### [Record extracts]
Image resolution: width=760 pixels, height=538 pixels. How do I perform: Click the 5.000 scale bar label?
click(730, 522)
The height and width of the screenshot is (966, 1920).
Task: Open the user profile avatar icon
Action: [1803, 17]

### [Task instructions]
A verbatim copy of every entry is required.

### [Result of this task]
Image resolution: width=760 pixels, height=538 pixels. How do I perform: Click the 5.000 scale bar label?
click(730, 522)
The height and width of the screenshot is (966, 1920).
Task: Open the user profile avatar icon
Action: [1803, 17]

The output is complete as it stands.